Auf dem Fluss fuhren Kähne und Ausflugsschiffe, an der Elbuferpromenade gab es Eis und eine große Schraube aus Beton. Wir spielten Verstecken in Kellerruinen und den Kanälen am Kai. In der Elbeschwimmhalle lernte ich schwimmen, auf den Elbwiesen mit meinem Bruder Schlittschuh laufen.
Jahrelang pirschten wir mit unserem Vater auf der Suche nach dem Elbebiber durch die Überflutungsgebiete bei Pretzien. Eines strengen Winters fanden wir drei Wildschweine, die in die Alte Elbe eingebrochen und in der Fluchtbewegung festgefroren waren. Im Sommer radelten wir den Strom entlang zum Salbker See und standen im Herbst mit Pilzkörben auf der Elbfähre vom Kreuzhorst nach Westerhüsen. Wenn das Pretziener Wehr gezogen wurde, ergossen sich Millionen Liter Elbwasser in den Umflutkanal, und wir bangten um den Biber. Der blieb unsichtbar. Einmal trieben ein Fuchs und ein Hase, gemeinsam auf einem Baumstamm sitzend, an uns vorbei.
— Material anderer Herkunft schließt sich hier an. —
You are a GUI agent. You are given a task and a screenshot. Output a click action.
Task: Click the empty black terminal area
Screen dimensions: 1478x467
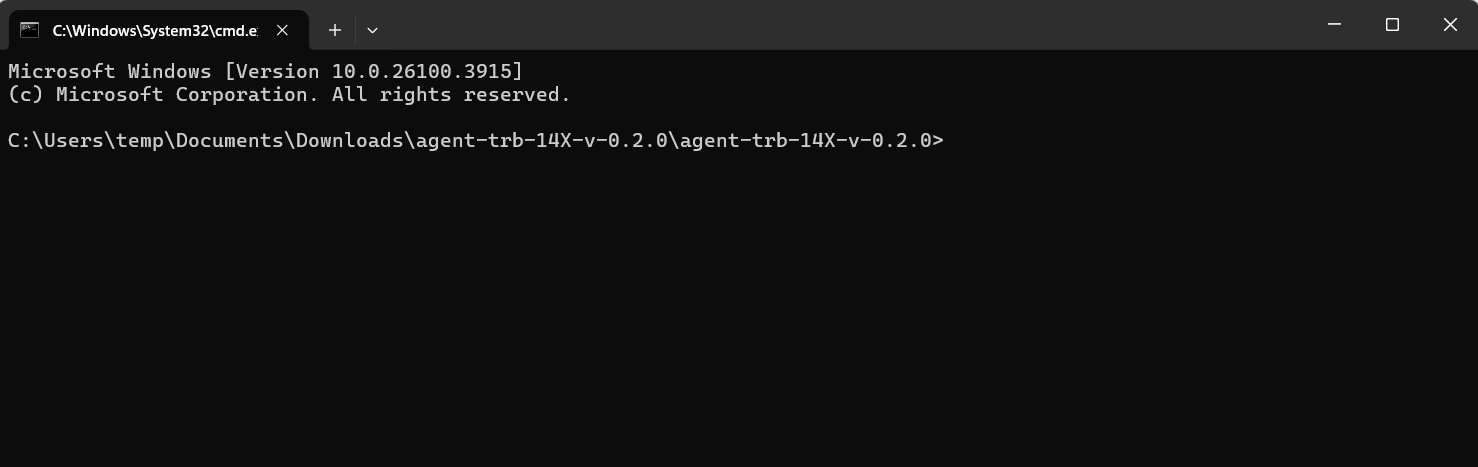739,310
Anne Hahn ist Autorin von Romanen und Sachbüchern und schwimmt für »nd« durch die Gewässer der Welt.
Am Strand der Alten Elbe, die sich mit der Stromelbe hinter dem Stadtpark Rotehorn vereint und im Sommer gerne austrocknet, fand ich Muscheln, versteinerte Knochen und meine erste Liebe – einen Kanuten, der die Abfahrt am Wasserfall übte. »Nur nicht in die Elbe fallen« war das Motto meiner Jugend und der Witz »Was lernt der Aal in der Elbe? Chemiefacharbeiter!« allgegenwärtig. Die Elbe stank. Früher habe es hier Flussschwimmbäder gegeben, erzählten die Alten in den Buckauer Kneipen, wo ich trinken lernte. Doch 1954 war Schluss, der Fluss zu schmutzig.
Manchmal zogen wir trunken an den Buckauer Elbhafen, klauten ein Boot und spielten Abhauen, bis einer hineinplumpste, wir ihn rauszogen und uns davonmachten. Ein Kumpel balancierte gern auf dem Eisengeländer der Strombrücke, ein anderer schwamm wirklich durch den braunen Fluss zu seiner Schicht im Chemiebetrieb Fahlberg-List. Der ist längst Geschichte.
Bei jedem Heimspiel des 1. FC Magdeburg läuten im Heinz-Krügel-Stadion heute die Domglocken und 25 000 Menschen singen »Ist denn die Elbe immer noch dieselbe?«. Die Elbe hat sich erholt. Inzwischen wird die Sage vorstellbar, nach der einst eine Elbnixe auf dem Magdeburger Marktplatz erschien und ein Kleid von der Farbe der blauen Elbflut trug, das unten immer eine Handbreit nass erschien.
Letzten Sommer suchte ich an der Alten Elbe die Stelle, an die uns mein Vater geführt hatte, stolperte, brach ein und fiel in eine dunkle Höhle, auf etwas Weiches. Ich öffnete unter Wasser die Augen und sah einen Biber entwischen. Ich folgte ihm.